Mengasyikkan karena bahasan ini selalu
memberikan nuansa dan wacana baru dengan
jargon-jargon yang terus bermunculan dan
berkembang, sehingga kita tidak pernah jenuh
membahasnya. Maka, perbincangan seputar
diskursus gender ini adalah pokok masalah yang
“membumi”, artinya, tidak saja menjadi wacana
dan fenomena bagi kelompok atau golongan
tertentu, yang dibatasi garis geografis maupun
ideologis, namun lebih merupakan permasalahan
global yang lintas ruang dan
waktu.
Di Jepang, kita akan
menemui Michiko, sebagai tokoh pergerakan kaum
perempuan, di Maroko kita berjumpa dengan
pemikiran Fatimma Mernissi. Ashgar Ali Engineer
dan Rifat Hassan dari India, Amina Wadud Muhsin
dari Malaysia. Dan di Indonesia sendiri kita
temui para pakar dan pemerhati gender, sejak
periode pra-kemerdekaan. Kita bisa runtut dari
RA. Kartini, dan Dewi Sartika sebagai pioner
“feminisme” kala itu, dan untuk saat kini, kita
bisa menyebut nama Wardah Hafid, Nurul Agustina,
Ratna Megawangi, hingga mantan first lady
Indonesia, Sinta Nuriyah Abd Rahman Wahid berada
di garda terdepan membela dan membekali kaum
perempuan. Hingga tidak heran muncul “Teologi
Perempuan” yang menjadi “akidah-akidah” baru
yang mengagendakan pembebasan dan pemberdayaan
kaum Hawa.
Di dunia Arab sendiri,
khususnya Mesir, masalah relasi gender ini
menjadi bagian problem-problem sentral
(al-isykaliyât al-markaziyah) dari
pergolakan pemikiran Mesir. Kita mengenal
Huda Sya’rawi, Zaenab Fawwaz, Nawwal Sa’dawi,
May Ziyadah, Aisha Taymoriah, dan yang lain.
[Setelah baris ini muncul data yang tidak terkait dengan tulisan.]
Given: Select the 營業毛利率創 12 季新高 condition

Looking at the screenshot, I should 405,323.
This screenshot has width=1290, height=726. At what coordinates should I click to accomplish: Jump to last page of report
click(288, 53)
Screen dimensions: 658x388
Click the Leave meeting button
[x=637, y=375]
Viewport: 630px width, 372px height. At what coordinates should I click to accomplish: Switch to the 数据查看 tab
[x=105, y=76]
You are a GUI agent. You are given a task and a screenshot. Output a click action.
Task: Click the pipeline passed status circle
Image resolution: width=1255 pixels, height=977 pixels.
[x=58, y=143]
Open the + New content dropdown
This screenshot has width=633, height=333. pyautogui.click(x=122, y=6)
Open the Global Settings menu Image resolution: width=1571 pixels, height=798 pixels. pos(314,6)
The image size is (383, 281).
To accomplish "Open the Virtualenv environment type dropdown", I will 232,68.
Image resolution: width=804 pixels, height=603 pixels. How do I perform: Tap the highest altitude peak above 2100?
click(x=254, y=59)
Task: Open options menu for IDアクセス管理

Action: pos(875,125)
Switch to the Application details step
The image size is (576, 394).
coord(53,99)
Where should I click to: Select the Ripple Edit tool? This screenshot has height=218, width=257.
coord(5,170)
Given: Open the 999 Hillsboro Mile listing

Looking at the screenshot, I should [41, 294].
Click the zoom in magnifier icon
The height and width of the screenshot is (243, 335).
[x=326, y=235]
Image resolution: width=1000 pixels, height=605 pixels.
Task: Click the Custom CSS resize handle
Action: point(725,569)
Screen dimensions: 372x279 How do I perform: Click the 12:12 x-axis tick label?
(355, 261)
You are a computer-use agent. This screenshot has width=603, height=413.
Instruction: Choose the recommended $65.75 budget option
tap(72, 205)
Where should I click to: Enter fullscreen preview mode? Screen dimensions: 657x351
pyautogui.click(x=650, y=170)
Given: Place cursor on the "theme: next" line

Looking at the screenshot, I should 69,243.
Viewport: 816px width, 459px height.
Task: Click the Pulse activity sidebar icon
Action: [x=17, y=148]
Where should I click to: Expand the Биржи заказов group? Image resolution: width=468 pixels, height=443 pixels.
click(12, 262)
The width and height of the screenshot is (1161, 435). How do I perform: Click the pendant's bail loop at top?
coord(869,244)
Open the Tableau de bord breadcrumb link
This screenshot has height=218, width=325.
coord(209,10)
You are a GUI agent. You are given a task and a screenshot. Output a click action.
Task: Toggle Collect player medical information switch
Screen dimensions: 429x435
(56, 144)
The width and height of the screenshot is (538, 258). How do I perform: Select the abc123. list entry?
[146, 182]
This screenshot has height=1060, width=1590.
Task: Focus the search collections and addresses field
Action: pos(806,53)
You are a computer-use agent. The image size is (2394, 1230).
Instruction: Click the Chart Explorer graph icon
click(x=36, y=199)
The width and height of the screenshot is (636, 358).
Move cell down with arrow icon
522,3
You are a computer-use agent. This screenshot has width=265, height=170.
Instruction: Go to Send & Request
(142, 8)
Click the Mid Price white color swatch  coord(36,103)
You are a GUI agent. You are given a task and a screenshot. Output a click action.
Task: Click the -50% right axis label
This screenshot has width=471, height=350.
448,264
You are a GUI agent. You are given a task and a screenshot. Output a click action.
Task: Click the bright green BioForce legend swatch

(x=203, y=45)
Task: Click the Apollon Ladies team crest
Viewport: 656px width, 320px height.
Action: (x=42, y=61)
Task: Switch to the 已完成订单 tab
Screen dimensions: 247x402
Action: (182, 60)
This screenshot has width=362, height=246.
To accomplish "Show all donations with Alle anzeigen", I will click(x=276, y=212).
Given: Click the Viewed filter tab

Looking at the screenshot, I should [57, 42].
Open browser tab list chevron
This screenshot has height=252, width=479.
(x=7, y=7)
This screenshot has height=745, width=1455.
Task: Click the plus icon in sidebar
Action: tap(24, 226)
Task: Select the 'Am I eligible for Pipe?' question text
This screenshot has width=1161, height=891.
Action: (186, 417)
Namun kalau kita coba menarik sejarah aksi-aksi
para feminis ini ke belakang, maka, Qasim
Amien-lah, yang menciptakan mainstream
dan aksi-aksi kaum Hawa ini. Karena itu,
pada saat kita berbicara tentang gerakan
feminisme di Arab maka tidak akan lepas dari
pembicaraan tentang Qasim Amien, seorang tokoh
yang berjasa dalam pergerakan pembebasan kaum
perempuan Arab khususnya dan kaum perempuan
muslimah di Negara-negara Dunia Ketiga pada
umumnya. Qasim Amien dijuluki sebagai Bapak
“Feminisme” Arab. Namanya dikenang sebagai
pejuang kebebasan perempuan dari segala bentuk
diskriminasi. Dan pemikirannya banyak
mempengaruhi para pejuang pergerakan feminisme
yang datang setelah zamannya.
Sebagaimana biasanya,
seperti pemikiran tokoh-tokoh yang lain dalam
bidang apapun, tidak akan lepas dari
permasalahan pro dan kontra terhadap
pemikirannya, apalagi gerakan dan pemikirannya
termasuk gerakan yang mengusung reformasi yang
gegap gempita pada saat itu. Demikian halnya
pemikiran Qasim Amien, yang berangkat dari
analisa sosial, hingga mengkritisi teks-teks
agama hingga dipahami sebagai tradisi yang
profan dan tunduk pada nilai sosial dan sejarah.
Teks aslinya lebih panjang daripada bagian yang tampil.